→ **Given request**
Render the data below, from its first line through the line containing "point(69,456)", as a numbered list, omitting blank lines.
+++ Rows +++
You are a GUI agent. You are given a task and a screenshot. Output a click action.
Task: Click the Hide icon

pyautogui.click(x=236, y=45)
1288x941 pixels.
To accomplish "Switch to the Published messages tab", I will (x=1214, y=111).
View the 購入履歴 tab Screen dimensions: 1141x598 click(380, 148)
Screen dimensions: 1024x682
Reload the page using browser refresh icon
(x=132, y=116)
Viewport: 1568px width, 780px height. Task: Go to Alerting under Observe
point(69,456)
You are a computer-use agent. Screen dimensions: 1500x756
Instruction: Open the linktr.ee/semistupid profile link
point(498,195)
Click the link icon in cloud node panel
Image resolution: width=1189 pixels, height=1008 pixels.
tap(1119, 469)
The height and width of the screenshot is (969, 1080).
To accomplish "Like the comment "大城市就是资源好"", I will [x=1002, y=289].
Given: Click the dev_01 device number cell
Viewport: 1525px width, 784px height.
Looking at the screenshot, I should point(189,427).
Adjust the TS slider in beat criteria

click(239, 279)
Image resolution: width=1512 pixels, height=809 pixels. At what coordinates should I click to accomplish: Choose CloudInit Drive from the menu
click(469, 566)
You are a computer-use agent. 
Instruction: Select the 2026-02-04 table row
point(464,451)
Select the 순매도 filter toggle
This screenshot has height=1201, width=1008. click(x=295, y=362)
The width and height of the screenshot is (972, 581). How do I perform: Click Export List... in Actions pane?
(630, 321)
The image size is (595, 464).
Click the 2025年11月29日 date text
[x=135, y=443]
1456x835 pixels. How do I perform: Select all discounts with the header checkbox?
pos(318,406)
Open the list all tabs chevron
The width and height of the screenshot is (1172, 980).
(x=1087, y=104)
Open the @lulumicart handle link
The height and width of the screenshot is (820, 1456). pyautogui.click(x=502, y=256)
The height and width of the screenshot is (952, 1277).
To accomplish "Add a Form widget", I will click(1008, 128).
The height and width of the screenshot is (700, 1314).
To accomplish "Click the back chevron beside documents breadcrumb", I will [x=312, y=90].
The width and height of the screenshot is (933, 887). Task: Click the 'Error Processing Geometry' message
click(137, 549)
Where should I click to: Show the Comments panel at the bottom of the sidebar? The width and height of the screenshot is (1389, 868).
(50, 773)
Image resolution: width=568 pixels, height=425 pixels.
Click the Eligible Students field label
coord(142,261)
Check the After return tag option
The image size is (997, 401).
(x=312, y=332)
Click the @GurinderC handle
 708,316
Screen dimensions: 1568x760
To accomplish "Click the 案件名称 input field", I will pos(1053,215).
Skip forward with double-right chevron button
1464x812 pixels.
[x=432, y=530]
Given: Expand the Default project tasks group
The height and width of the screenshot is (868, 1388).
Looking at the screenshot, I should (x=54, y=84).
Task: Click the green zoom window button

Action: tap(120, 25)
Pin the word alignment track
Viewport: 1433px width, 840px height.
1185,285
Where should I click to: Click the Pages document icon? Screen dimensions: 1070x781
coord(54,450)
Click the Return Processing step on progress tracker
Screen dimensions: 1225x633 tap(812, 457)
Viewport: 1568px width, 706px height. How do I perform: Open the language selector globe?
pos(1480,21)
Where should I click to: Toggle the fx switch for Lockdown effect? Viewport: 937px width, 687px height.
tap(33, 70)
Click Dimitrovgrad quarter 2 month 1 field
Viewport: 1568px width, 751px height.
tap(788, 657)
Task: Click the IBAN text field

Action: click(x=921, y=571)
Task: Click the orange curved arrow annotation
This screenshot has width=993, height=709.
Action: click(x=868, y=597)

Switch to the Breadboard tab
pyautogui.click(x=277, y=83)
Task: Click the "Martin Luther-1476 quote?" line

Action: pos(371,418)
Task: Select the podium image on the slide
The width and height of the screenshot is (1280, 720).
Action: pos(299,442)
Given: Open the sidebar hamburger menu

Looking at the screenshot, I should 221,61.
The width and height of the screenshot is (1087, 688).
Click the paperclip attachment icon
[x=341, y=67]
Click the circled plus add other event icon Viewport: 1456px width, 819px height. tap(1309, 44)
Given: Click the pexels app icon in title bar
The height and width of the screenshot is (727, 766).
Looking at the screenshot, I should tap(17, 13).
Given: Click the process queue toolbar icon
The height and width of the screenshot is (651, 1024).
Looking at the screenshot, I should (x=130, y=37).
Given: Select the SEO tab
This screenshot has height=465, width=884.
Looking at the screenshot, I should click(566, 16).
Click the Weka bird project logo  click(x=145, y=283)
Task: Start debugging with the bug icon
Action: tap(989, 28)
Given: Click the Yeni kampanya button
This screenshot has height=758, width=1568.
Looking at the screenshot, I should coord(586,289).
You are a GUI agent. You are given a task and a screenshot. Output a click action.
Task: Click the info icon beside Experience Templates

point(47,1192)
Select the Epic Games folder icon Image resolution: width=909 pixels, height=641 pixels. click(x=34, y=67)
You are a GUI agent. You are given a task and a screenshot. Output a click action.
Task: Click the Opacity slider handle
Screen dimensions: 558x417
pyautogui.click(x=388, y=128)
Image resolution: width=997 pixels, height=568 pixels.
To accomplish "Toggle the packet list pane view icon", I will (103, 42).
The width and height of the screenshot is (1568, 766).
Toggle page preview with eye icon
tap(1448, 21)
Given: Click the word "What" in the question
+++
→ **Result for this task**
1. You are a GUI agent. You are given a task and a screenshot. Output a click action.
2. Task: Click the Hide icon
3. pyautogui.click(x=236, y=45)
4. 1288x941 pixels.
5. To accomplish "Switch to the Published messages tab", I will (x=1214, y=111).
6. View the 購入履歴 tab Screen dimensions: 1141x598 click(380, 148)
7. Screen dimensions: 1024x682
8. Reload the page using browser refresh icon
9. (x=132, y=116)
10. Viewport: 1568px width, 780px height. Task: Go to Alerting under Observe
11. point(69,456)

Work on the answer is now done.